▸ WORK REQUIRED
Can you output, unchanged and with both end lines included, everything in the material below from the line containing "is (1400, 787)." down to the line containing "Action: (x=36, y=351)"?

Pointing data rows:
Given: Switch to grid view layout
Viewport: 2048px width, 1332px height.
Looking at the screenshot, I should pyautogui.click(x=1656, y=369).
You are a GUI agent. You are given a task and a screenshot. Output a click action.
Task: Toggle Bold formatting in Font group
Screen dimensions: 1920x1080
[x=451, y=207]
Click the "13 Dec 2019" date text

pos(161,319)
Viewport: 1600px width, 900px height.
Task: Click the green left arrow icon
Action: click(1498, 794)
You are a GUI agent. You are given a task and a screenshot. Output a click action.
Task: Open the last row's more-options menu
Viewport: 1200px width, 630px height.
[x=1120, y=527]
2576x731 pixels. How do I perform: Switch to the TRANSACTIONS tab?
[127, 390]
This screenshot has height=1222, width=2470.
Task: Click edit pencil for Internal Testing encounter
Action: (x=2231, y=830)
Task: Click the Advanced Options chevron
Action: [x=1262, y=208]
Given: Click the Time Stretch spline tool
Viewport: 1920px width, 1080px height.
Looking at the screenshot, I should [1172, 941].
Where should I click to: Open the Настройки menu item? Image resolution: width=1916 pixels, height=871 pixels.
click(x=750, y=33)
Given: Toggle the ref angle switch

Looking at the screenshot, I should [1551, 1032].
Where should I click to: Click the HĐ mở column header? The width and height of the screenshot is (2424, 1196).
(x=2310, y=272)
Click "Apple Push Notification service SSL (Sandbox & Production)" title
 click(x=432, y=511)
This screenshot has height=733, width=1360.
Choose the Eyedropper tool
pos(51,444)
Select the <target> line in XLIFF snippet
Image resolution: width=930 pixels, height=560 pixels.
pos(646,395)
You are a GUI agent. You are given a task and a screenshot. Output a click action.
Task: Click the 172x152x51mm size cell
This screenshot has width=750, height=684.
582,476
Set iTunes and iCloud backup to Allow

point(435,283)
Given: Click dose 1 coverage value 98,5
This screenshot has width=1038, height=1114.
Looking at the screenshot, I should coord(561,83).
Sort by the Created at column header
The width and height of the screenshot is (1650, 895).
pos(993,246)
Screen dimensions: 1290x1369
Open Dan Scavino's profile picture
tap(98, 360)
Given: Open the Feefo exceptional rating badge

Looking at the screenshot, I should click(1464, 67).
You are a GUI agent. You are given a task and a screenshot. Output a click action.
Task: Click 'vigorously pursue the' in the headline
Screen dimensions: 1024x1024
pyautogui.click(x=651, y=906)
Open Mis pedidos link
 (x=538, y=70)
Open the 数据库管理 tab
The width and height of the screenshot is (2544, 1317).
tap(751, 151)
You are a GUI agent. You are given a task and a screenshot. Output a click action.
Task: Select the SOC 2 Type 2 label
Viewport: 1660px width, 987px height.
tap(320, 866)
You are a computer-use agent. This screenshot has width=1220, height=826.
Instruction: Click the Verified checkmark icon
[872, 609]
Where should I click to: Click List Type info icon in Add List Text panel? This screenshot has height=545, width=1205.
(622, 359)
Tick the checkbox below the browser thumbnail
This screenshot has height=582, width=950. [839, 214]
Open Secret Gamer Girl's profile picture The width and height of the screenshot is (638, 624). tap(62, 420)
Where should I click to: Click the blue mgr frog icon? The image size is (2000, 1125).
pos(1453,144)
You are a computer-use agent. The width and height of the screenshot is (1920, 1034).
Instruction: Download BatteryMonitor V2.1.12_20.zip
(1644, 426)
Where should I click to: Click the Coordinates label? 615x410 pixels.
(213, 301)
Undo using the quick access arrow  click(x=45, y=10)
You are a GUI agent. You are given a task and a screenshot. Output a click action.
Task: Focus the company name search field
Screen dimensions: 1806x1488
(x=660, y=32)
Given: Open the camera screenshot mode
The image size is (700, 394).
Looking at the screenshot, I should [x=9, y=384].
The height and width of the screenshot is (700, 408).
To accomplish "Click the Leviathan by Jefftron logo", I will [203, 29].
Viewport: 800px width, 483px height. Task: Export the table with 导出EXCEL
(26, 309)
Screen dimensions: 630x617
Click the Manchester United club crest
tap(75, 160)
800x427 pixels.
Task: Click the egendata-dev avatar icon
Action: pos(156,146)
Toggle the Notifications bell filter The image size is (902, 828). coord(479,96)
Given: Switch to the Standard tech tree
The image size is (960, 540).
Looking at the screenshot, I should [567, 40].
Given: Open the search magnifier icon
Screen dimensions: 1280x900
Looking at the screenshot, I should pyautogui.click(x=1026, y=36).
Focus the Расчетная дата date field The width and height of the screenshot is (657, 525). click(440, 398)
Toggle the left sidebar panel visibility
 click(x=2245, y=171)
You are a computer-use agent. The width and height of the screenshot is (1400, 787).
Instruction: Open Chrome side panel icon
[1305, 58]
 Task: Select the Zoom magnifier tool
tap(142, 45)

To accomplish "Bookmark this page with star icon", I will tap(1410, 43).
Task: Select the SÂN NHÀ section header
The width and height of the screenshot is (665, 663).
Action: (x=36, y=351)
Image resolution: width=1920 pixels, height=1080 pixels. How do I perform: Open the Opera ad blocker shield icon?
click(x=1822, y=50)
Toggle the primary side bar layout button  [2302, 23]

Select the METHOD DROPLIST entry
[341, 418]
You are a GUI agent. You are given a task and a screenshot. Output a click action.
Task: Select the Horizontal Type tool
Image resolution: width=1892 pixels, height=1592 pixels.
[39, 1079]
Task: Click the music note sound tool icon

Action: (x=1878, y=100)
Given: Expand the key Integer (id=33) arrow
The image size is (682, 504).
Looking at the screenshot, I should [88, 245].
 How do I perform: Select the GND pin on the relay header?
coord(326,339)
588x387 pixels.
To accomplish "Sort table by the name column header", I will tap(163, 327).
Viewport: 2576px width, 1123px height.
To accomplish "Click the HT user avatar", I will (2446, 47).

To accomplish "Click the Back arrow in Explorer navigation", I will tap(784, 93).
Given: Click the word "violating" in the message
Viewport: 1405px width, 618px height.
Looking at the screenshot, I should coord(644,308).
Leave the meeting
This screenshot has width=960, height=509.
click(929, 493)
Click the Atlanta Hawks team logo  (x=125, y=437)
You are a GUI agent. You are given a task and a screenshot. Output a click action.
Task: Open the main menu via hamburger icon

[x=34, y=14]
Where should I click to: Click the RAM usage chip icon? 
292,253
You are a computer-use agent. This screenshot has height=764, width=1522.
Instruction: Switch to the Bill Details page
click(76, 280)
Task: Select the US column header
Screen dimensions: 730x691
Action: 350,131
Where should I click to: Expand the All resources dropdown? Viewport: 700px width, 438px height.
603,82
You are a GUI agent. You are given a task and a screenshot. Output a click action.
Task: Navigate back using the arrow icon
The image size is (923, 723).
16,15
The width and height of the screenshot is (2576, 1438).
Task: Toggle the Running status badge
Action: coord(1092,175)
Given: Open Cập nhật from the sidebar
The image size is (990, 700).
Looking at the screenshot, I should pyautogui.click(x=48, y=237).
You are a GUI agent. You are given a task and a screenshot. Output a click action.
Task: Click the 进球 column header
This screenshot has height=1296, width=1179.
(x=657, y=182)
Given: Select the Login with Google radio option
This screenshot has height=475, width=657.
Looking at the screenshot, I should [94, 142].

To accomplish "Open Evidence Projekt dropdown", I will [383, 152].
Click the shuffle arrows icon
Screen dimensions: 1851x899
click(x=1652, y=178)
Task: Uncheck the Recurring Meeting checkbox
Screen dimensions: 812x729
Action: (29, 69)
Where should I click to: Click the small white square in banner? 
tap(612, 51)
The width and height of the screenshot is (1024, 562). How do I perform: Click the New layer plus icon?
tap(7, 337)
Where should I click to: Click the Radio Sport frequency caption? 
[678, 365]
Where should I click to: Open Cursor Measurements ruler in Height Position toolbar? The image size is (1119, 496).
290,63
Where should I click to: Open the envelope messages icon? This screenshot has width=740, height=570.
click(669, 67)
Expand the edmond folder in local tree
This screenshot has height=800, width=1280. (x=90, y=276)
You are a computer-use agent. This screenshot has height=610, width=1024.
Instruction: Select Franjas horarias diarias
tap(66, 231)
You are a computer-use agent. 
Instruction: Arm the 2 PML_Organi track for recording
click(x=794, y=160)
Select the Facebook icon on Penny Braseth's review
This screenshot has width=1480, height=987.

▸ ANSWER IN FULL
You are a computer-use agent. The width and height of the screenshot is (1400, 787).
Instruction: Open Chrome side panel icon
[1305, 58]
 Task: Select the Zoom magnifier tool
tap(142, 45)

To accomplish "Bookmark this page with star icon", I will tap(1410, 43).
Task: Select the SÂN NHÀ section header
The width and height of the screenshot is (665, 663).
Action: (x=36, y=351)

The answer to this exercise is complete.